On discerne d’ailleurs des raisons subsidiaires qui militent pour l’échelle maximale compatible avec un effet bouchon négligeable. C’est, d’une part, une plus grande fidélité dans le représentation des détails et, d’autre part, une plus grande précision dans les mesures d’efforts.

En pratique, on recourt le plus souvent à des maquettes de l’ordre du mètre de longueur, soit échelle 1/5 en général, exceptionnellement 1/4 dans des souffleries dont la veine offre une section de 3m2 ou plus.

Pourvu que la vitesse de l’air puisse atteindre ou dépasser 80 km/h les nombres de Reynolds sont suffisants. Avec des ordres de grandeur inférieurs, la validité des mesures devient incertaine, même à titre comparatif. »

A propos de la maquette, beaucoup de questions préalables se posent, par exemple :
– doit-on faire tourner les roues de la maquette?
– doit-on la doter d’un radiateur et, s’il y a lieu, d’un ventilateur comme un véhicule réel?
« En principe, évidemment, la réponse serait affirmative. En pratique, des accommodements sont admissibles.

Tout d’abord, sauf cas exceptionnel, on ne fait pas tourner les roues, des essais ayant montré que la traînée d’une roue ne change guère avec sa mise en rotation même lorsqu’elle est libre dans l’espace.

Evidemment, il existe en plus un couple résistant dû à la viscosité de l’air qu’on appelle, improprement, « couple de ventilation » . En un certain sens c’est une traînée déguisée. Mais ce couple est peu important et il peut être considéré comme compris dans la résistance au roulement au même titre que le couple résistant des moyeux.

Il est clair en effet que, lors des mesures de résistance de pneumatiques, on ne prend pas la peine de retrancher les effets de ces couples. C’est seulement avec des roues à rayons, non enveloppées, que le couple de ventilation pourrait devenir non négligeable. Quoi qu’il en soit, si besoin était, une méthode, facile à imaginer, de décélération en roue libre, en vraie grandeur et au point fixe, permettrait aisément la mesure de son moment.
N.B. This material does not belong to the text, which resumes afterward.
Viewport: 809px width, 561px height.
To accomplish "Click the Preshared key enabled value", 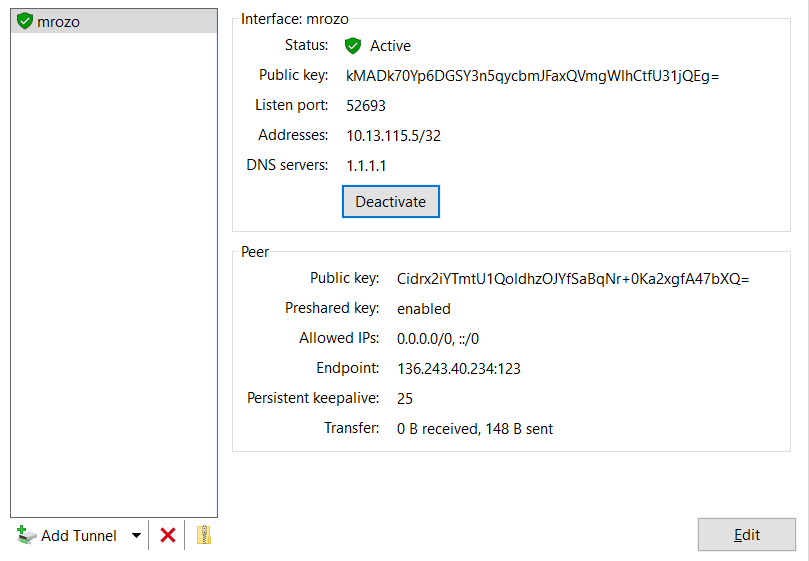I will [x=423, y=309].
Quant à la portance propre des roues due à leur rotation, dite « effet Magnus », c’est une question à l’ordre du jour pour les voitures de compétition, mais elle est encore controversée.

La question des écoulements internes, qu’il s’agisse du refroidissement du moteur, des freins ou de tout autre circuit est également fort complexe. Ces écoulements ne peuvent évidemment être mis au point à petite échelle, mais l’on peut, et l’on doit, étudier leurs interactions avec l’écoulement extérieur, car elles peuvent jouer un rôle important.
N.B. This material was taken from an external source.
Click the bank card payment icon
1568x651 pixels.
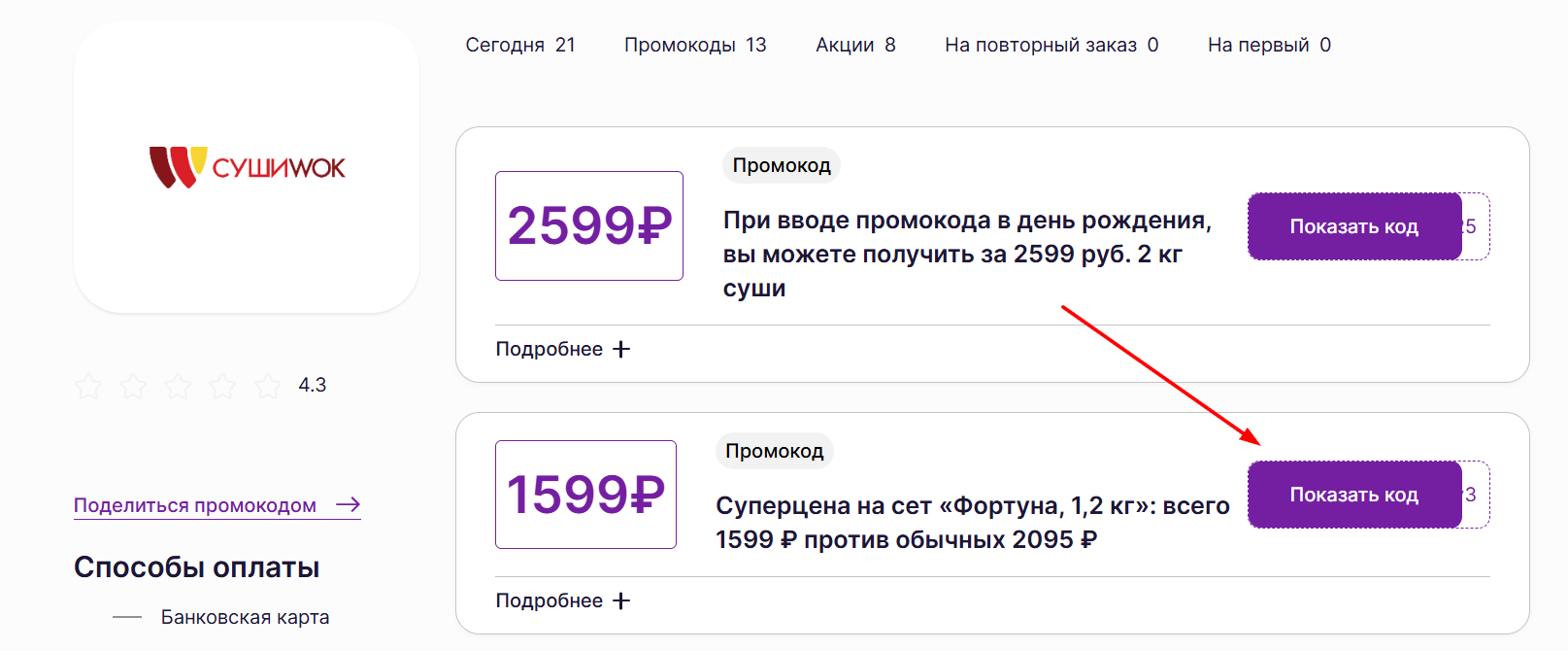click(127, 616)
On procède au lieux ainsi : on représente fidèlement les entrées et les sorties d’air, mais , à l’intérieur de la maquette, on se contente d’un circuit arbitraire ou, plutôt, organisé pour permettre le réglage et la mesure du débit.

Il suffit de ménager dans la maquette un circuit peu résistant et d’intercaler dedans une perte de charge étalonnée dont le coefficient ait la même valeur que le radiateur réel, valeur que le fabriquant indique.

Le fait que l’écoulement à la sortie soit froid dans la maquette et chaud en réalité constitue une approximation acceptable pour un radiateur d’automobile ordinaire qui n’échauffe l’air que de 30 ou 35° tout au plus.

Quant à l’échappement d’un moteur à combustion interne, on ne le représente pas, vu son débit insignifiant.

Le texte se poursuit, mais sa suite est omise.